Under the BIA, a proposal may be made by an insolvent person, a receiver, a liquidator of an insolvent person's property, a bankrupt, and a trustee of the estate of a bankrupt. There is no minimum debt requirement for companies to be eligible to make proposals under the BIA.
A BIA proposal is initiated by either filing a proposal, or filing a notice of intention to make a proposal ("Notice of Intention"). On the filing of the Notice of Intention, all creditors are stayed for an initial period of 30 days (unless a secured creditor has filed a notice pursuant to section 244 of the BIA and the statutory ten-day period has expired).
To proceed with a proposal under the BIA, the debtor must:
- be insolvent under either the cash flow test or balance sheet test (see above, CCAA proceedings).
- have at least CAD$1,000 in unsecured indebtedness.
Once the debtor has filed either a proposal or a Notice of Intention, the court will appoint a proposal trustee to supervise the proposal process.

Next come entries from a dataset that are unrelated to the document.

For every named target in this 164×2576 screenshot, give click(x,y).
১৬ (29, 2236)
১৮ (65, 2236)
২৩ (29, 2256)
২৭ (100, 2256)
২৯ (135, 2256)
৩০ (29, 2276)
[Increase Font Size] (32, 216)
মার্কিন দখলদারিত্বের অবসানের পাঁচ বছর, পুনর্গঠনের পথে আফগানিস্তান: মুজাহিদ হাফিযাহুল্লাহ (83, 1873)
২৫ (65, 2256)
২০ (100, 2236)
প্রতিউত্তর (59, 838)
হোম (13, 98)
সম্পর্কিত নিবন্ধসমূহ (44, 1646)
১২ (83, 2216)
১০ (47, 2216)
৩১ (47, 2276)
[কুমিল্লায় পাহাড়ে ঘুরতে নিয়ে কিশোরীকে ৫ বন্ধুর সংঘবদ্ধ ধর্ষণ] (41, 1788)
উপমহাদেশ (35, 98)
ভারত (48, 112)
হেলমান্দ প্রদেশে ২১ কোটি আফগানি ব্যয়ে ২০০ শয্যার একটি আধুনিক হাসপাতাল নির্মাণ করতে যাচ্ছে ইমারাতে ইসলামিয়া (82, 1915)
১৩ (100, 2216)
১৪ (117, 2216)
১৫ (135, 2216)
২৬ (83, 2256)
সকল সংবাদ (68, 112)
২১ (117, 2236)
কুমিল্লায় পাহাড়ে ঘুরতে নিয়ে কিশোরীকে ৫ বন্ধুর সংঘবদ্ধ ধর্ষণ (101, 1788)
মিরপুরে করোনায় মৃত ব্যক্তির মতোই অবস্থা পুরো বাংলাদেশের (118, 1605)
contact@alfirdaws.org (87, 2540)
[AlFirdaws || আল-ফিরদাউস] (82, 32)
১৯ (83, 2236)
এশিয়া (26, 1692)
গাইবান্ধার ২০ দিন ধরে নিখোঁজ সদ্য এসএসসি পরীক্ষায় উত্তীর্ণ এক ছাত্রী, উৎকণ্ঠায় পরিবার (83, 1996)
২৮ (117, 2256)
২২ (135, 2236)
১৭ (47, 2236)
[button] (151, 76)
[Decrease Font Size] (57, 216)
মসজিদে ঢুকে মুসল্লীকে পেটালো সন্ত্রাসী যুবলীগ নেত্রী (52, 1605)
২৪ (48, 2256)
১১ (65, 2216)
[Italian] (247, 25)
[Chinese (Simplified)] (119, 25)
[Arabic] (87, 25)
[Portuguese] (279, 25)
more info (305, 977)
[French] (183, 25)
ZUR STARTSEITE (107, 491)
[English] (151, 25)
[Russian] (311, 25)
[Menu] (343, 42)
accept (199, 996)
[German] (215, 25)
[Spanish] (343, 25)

The role of the trustee in BIA proposal proceedings is to monitor the debtor's actions, assist the debtor in developing the proposal and in reaching a compromise with its creditors, and to alert the court if there are any material adverse changes.
The debtor remains in control of its property and assets throughout the duration of BIA proposal proceedings and the appointed trustee does not directly have any control over the debtor's affairs.
Once a proposal or Notice of Intention has been filed, no creditors (whether secured or unsecured) can bring or continue any proceedings against the debtor. The stay of proceedings prohibits any creditor from exercising any remedy against the debtor or its property, or commencing or continuing any action, execution or other proceeding for the recovery of a claim provable in bankruptcy without leave of the Court granted on motion on notice to the debtor and the proposal trustee (See Question 9).
Secured creditors may enforce their security interest only if they have served a notice pursuant to section 244 of the BIA on the debtor and the statutory ten-day notice period has lapsed (or the debtor company consented to an earlier enforcement by the secured creditor at the time that the section 244 notice was delivered by the secured creditor, or thereafter).BIA proposal proceedings proceed on defined time limits. On the filing of a Notice of Intention, all creditors are stayed for an initial period of 30 days. The time for filing a proposal (and the stay period) can be extended by the court for a maximum period of six months (including the initial 30 day stay), in 45-day intervals.
Both the debtor's creditors and the court must approve of a proposal pursuant to the BIA. At least two-thirds in value and a majority in number of the creditors, including secured creditors to whom the proposal was made, must approve of the proposal. Following the creditors' approval, the court will approve the proposal if it is for the general benefit of the creditors. To this extent, evidence must be adduced to show that the debtor's creditors will be better off under the terms of the proposal than they would be if the debtor were liquidated pursuant to bankruptcy proceedings.
Once the debtor has fulfilled all of its obligations as set out in the BIA proposal, the trustee will issue a certificate confirming the debtor's full compliance with its obligations under the proposal. Once the trustee's certificate is issued, the debtor is considered to have completed its restructuring and may resume normal operations of its business. However, if the debtor defaults on its obligations to its creditors under the proposal, as approved by its creditors and the court, the debtor will be deemed to have made an assignment into bankruptcy. Similarly, if a debtor's proposal is rejected by creditors by a majority in number or one-third by value, the debtor will be deemed to be bankrupt.